Information shown.
___

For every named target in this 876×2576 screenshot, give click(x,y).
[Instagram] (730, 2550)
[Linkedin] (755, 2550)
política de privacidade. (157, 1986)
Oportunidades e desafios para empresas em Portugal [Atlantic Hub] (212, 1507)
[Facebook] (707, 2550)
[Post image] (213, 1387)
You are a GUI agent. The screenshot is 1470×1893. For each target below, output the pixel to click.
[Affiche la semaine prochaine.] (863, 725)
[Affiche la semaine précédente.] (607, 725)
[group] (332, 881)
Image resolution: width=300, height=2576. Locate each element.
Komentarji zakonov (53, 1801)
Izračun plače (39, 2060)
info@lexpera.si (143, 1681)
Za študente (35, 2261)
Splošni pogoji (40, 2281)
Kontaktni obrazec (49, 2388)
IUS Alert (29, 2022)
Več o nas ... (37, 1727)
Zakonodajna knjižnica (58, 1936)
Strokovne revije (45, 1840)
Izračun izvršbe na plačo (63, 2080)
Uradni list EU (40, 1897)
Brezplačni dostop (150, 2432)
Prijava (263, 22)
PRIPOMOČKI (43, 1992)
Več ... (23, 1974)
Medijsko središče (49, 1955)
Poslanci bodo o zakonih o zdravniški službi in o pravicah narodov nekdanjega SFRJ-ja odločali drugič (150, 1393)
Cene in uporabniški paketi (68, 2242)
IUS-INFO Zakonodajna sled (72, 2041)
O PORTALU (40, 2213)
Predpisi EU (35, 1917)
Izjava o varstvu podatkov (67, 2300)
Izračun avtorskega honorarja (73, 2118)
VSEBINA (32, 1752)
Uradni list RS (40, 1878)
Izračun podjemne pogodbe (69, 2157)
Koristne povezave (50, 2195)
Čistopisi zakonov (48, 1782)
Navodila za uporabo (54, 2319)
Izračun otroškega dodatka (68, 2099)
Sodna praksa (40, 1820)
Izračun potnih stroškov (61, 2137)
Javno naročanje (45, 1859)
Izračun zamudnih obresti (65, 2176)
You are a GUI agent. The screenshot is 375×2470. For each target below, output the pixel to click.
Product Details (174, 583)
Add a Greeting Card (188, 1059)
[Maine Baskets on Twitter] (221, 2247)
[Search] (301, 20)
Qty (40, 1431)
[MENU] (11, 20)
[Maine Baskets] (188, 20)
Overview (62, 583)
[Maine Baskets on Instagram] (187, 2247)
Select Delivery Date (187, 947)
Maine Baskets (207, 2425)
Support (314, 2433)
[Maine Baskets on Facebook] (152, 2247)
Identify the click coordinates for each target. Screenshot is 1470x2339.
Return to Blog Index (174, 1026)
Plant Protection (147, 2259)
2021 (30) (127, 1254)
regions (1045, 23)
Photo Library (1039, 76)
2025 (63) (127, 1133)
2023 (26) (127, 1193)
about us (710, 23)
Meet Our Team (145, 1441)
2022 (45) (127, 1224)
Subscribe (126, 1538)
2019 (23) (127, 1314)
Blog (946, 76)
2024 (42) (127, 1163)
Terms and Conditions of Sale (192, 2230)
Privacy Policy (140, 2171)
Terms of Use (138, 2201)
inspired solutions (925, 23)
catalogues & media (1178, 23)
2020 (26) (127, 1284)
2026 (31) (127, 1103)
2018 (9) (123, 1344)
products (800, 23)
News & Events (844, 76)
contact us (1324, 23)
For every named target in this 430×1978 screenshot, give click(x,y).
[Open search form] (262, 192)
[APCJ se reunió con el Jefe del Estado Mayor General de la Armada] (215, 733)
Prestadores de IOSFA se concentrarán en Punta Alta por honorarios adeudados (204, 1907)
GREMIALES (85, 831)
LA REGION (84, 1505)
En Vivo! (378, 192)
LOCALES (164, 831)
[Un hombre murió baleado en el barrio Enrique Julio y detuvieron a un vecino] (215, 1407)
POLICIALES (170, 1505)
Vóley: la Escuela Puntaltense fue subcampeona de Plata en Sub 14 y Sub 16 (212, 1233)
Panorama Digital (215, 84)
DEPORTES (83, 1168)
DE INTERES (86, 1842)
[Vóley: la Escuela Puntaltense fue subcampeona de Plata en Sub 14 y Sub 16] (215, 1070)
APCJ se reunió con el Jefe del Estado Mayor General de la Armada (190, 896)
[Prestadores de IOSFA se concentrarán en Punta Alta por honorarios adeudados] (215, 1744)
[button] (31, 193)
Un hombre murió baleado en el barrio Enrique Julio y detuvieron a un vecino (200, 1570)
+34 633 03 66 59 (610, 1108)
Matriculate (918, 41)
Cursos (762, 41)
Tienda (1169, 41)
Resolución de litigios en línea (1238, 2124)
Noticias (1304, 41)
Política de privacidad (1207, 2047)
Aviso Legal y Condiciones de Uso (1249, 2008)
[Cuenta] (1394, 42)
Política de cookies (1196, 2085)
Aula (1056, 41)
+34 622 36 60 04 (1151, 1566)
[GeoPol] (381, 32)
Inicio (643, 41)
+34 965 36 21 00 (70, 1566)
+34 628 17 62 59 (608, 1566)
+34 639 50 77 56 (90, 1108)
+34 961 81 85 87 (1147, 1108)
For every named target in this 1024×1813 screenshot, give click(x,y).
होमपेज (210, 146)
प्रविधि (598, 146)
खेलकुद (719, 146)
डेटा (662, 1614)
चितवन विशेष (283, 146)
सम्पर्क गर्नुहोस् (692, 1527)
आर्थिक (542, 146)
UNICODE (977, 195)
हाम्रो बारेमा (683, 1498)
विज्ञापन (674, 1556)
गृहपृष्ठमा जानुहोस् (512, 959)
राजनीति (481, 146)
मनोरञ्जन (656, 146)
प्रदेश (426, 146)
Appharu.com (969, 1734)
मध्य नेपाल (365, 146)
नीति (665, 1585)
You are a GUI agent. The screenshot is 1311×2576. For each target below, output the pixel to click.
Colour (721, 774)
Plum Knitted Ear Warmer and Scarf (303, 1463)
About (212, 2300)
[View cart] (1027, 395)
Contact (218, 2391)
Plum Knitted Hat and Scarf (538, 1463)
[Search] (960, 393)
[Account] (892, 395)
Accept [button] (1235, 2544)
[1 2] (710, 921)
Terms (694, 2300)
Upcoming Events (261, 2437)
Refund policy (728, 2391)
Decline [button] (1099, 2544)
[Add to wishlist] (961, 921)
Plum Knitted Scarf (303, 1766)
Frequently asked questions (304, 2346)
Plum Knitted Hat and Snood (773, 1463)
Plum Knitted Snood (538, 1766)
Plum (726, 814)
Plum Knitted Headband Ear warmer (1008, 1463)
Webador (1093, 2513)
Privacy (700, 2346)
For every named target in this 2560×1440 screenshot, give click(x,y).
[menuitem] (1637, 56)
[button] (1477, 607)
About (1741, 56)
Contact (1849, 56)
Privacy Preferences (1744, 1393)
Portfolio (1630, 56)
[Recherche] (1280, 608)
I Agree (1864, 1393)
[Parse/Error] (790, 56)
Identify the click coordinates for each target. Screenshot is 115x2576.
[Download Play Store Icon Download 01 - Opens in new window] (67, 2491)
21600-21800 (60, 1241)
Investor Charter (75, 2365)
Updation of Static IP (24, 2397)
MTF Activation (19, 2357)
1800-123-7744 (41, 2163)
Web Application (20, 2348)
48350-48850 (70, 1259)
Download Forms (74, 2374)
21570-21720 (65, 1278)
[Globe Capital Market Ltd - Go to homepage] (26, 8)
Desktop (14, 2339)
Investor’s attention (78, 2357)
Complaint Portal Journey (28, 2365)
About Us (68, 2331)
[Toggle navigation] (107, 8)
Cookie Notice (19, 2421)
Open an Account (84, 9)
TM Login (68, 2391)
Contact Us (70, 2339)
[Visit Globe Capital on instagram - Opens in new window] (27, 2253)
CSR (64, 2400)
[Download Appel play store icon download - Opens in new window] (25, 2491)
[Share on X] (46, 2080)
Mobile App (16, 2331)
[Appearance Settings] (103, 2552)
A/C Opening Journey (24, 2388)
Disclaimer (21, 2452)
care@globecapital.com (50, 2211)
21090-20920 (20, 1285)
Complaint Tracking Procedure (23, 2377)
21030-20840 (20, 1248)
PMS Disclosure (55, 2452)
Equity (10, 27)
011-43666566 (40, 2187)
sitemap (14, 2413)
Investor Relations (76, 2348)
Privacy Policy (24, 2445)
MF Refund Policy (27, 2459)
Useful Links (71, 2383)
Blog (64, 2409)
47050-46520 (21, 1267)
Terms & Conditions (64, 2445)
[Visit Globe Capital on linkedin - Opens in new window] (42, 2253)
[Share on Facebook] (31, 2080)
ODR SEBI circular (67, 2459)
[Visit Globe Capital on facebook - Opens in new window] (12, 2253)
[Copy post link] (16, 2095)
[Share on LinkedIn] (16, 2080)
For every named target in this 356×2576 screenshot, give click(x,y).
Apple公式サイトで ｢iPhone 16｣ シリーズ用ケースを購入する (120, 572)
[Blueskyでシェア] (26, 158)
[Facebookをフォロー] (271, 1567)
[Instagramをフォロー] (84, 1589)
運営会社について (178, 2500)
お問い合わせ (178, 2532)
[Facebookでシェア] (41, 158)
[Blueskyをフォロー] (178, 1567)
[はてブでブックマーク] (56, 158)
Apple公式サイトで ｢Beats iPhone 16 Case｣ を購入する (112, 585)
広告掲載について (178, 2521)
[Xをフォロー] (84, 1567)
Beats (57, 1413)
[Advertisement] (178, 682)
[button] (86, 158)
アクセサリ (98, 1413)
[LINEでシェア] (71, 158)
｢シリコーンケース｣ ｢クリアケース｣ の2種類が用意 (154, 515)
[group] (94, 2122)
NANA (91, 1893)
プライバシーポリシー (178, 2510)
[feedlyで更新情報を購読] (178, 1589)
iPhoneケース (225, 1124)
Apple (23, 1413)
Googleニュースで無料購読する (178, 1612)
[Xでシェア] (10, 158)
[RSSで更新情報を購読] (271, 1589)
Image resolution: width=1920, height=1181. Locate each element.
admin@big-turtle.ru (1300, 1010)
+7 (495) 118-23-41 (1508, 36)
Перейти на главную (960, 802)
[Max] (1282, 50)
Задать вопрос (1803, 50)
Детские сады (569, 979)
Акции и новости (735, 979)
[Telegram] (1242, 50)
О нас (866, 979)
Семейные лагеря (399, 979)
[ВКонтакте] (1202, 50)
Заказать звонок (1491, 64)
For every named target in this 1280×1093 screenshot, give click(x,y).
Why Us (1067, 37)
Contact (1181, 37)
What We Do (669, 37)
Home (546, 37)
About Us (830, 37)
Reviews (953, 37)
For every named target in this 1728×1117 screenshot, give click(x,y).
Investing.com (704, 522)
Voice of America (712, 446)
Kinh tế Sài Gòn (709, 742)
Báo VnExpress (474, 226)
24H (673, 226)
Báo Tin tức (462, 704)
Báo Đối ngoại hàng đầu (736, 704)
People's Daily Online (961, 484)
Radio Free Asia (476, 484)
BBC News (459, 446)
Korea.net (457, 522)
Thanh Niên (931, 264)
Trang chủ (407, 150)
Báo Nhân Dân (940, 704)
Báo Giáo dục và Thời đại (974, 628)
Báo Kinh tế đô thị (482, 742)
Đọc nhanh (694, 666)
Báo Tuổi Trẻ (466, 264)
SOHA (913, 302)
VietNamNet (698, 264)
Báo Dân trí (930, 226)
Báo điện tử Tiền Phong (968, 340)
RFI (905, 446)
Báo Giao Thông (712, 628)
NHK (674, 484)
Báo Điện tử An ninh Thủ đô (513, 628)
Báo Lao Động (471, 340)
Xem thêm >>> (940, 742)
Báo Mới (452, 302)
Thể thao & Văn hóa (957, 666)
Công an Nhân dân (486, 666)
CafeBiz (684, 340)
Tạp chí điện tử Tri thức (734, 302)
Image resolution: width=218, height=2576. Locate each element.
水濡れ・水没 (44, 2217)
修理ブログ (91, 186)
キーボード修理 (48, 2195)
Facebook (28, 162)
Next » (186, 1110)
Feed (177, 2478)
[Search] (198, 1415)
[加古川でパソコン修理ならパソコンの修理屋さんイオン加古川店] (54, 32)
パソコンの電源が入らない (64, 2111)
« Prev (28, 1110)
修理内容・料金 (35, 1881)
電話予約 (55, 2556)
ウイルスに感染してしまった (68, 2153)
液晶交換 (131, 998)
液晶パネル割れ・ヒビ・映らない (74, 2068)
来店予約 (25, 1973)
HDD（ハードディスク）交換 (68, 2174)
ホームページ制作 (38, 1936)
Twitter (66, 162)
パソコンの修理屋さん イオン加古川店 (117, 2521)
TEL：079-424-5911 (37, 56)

___

Assigned task.
Could you repeat exactly the lines above from the line with "[Share on Facebook] (31, 2080)" up to and including the line with "For every named target in this 356×2576", and only those?

Task result.
[Share on Facebook] (31, 2080)
ODR SEBI circular (67, 2459)
[Visit Globe Capital on facebook - Opens in new window] (12, 2253)
[Copy post link] (16, 2095)
[Share on LinkedIn] (16, 2080)
For every named target in this 356×2576 screenshot, give click(x,y).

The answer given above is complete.